The makers of mafia-related media would do well to keep in mind that “My offer to you is this: nothing” was not Michael Corleone’s opening gambit. Mike seemed perfectly willing to negotiate with that crooked Nevada senator until the man got belligerent and racist and insulted Michael’s family. Only then did the Don slam the negotiation window shut. What kind of businessman would he be if his initial offer were always “fuck you”?
Well, he’d be the same kind of businessman as Dwight Manfredi. Anytime he quote-unquote “negotiates” with a rival, the so-called General never gives an inch of ground — and somehow, this strategy always works. Dwight tells four different crime bosses where to stick it in this episode alone and suffers no consequences whatsoever. It’s hard to stay invested in the story of a man who’s always right.
First on the docket is oil heir and weed baron Cal Thresher. In gratitude for Dwight’s role in eliminating his rogue Triad partners, Thresher is willing to let Dwight name his price for compensation. Dwight simply tells Cal he’s taking over the entire Thresher weed empire, lock stock and barrel — down the barrel of his hulking enforcer Bigfoot’s gun. Not even Thresher’s courage in the face of this threat earns him any consideration from Dwight. One of the season’s big villains simply turns and walks away from everything he’d built out there because Dwight Manfredi told him to.
The next recipient of that Manfredi charm is Vince, the newly crowned boss of Dwight’s old family back in New York. When he tries to make good with his former enemy, Dwight tells him he wishes he’d get hit by a bus and hangs up. Look, man, even “my way or the highway” characters have to take the highway now and then, just to keep things interesting.
Bill Bevilaqua gets the brushoff next. As the man who both tipped Dwight off to the Triad threat when he easily could have kept quiet and the guy who provided half the muscle required to take them out, Bill makes what seems to me to be the very reasonable request of 50 percent of the resulting weed operation, no further complications necessary. Dwight won’t budge from 25 percent because Bill’s men killed Dwight’s guy Jimmy the Creek, but that particular door of violence swings both ways and a reasonable person might just take the deal to avoid more dead Jimmy the Creeks. Not Dwight!
The final fuck-you goes to Chickie Invernizzi, whose demotion from boss to messenger boy is not sitting well with him. Instead of pitching Dwight merely on a return to New York’s financial fold as he’s supposed to, Chickie makes a case of his own. From banishing Dwight to Tulsa to ousting Chickie from the top spot, New York’s rules have broken down. Chickie asks Dwight to return with him to New York, kill Vince, and restore order, presumably with Chickie on top.

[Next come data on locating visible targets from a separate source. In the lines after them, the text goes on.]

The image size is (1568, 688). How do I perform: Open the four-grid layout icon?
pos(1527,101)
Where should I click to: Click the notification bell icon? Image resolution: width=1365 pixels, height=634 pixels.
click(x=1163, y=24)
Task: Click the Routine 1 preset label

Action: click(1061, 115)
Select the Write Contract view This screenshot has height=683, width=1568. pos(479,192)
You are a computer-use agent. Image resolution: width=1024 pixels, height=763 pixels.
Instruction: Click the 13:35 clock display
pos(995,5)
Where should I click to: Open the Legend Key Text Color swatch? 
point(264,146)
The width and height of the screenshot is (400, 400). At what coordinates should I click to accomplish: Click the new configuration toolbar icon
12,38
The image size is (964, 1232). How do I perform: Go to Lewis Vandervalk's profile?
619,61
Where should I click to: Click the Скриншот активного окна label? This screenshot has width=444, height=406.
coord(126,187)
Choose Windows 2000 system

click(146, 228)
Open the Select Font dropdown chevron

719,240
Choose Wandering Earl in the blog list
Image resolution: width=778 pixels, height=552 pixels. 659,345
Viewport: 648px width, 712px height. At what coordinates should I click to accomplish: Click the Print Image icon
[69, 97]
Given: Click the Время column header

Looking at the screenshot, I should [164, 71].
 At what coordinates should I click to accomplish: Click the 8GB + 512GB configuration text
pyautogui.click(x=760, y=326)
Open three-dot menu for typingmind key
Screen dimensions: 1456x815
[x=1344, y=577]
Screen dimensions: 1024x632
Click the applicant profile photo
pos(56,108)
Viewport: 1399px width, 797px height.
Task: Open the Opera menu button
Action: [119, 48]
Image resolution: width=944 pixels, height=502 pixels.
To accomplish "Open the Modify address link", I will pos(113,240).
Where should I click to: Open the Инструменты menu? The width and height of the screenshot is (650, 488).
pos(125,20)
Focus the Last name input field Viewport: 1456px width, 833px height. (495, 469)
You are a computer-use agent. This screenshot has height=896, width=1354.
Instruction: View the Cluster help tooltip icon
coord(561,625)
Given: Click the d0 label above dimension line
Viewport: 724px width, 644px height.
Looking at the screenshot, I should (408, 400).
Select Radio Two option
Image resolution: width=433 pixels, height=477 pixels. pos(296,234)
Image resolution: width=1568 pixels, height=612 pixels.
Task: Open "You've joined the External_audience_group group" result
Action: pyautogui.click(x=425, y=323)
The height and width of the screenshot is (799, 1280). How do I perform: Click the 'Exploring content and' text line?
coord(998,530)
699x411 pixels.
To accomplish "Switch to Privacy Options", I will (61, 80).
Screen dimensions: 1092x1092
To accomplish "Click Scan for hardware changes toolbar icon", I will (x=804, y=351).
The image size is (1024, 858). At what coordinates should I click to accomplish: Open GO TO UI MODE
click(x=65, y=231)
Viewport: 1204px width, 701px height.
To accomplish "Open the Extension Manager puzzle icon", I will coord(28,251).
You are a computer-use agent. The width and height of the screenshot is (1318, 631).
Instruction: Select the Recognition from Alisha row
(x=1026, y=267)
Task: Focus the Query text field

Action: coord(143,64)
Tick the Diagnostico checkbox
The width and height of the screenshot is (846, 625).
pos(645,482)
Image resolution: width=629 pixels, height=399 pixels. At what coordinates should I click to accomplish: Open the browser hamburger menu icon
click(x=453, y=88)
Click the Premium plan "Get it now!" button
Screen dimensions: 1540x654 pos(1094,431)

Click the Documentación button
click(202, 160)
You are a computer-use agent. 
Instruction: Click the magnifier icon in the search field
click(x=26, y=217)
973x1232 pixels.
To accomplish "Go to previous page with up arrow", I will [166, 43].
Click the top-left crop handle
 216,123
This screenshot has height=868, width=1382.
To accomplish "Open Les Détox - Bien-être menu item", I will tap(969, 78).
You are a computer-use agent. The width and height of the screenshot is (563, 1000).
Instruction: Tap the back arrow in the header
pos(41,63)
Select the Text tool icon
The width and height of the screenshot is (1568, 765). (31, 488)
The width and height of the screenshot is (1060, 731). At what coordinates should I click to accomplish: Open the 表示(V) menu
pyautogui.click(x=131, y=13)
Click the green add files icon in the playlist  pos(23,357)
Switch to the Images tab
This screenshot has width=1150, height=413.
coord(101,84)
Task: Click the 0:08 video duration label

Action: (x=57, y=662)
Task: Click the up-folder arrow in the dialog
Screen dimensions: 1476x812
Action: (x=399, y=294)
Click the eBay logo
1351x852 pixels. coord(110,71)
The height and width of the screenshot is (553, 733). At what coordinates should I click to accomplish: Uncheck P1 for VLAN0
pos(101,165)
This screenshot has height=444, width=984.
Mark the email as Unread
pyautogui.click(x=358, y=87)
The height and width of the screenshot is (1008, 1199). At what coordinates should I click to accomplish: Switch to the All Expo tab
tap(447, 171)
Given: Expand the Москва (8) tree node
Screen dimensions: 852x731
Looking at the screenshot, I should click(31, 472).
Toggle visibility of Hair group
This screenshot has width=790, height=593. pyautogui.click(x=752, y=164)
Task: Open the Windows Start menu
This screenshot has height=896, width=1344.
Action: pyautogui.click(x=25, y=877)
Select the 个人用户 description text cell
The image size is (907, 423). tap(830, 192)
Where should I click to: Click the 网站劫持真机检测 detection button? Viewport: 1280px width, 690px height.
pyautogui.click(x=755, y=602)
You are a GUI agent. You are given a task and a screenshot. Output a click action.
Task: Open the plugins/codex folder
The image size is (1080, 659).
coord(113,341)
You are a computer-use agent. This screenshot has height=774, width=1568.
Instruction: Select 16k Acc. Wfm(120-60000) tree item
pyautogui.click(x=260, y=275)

Now, granted, this isn’t that great an offer. Chickie’s an unreliable asshole who killed his own dad, and he’s making this play from a position of desperation, with no support from either his family or from the other New York outfits. I’d probably decline it too. And Chickie’s negotiation tactics leave a lot to be desired as well: You can’t say, “This is not a negotiation” to someone who has all the money and all the muscle. But Dwight picks the fight by almost immediately accusing Chickie of patricide, which happens to be true but won’t win you any brownie points, for sure. So another potential deal gets shot in the head by Dwight’s arrogance.
Yet all this nonsense leads to one of the show’s best scenes. Rejected by Dwight, Chickie seeks an alliance with Bill, suggesting they kill Dwight and divide his empire between them. The two mobsters arrive at Dwight’s casino to make what appears to be a bullshit pitch on expanding Tulsa-style operations to other midwestern cities and splitting the profits three ways. Again, it seems as if Dwight isn’t even listening. And just as Chickie tries to redirect his attention, BLAM, he’s cut off mid-pitch by a bullet to the head from Bill. With this last betrayal, he convinces Dwight to give him that 50 percent cut after all. “You earned it,” Dwight growls.
That right there? That’s the stuff. With the script credited to both Terence Winter and Sylvester Stallone, it’s hard to know who to credit for what, but this kind of unexpected last-second assassination was Boardwalk Empire’s stock in trade, so I’d favor the former here. Whoever came up with it shocked the hell out of me, that’s for sure. If this was the kind of serious gangster business Tulsa King did regularly, it’d be a heck of a show.
But you’ve still got a surfeit of Tulsa King nonsense to put up with. A lot of jokey weed-based scenes. Mitch cutting a cheesy commercial for the new car dealership he purchased this season for some reason, in a lengthy subplot with no perceivable payoff. Dwight basking in the adulation of his band of misfits, all of whom adore him for being so adorable. No psychological fallout for Tyson after his cold-blooded ax murder of a helpless dude in the last episode. No sign of Dwight’s ex-girlfriend or daughter, both of whom seem to have vanished from the show without a trace, the latter of whom leaving behind a teased romance with Mitch that went nowhere. All those repetitive Dwight Manfredi non-negotiation scenes make him seem less scary than simply obstinate and obnoxious.
And after all that, the ending comes from out of nowhere. Federal agents burst into Margaret’s ranch in the middle of the night, black-bagging Dwight at gunpoint and relocating him to an undisclosed location where a voice from off-camera tells him, “You work for us now.” Will this American entrepreneur triumph against the faceless agents of the Democrat Party’s Deep State? The way Dwight — a man who is never wrong, morally or strategically, and is thus flatter than the prairie as a character — negotiates, he’ll be their boss before long.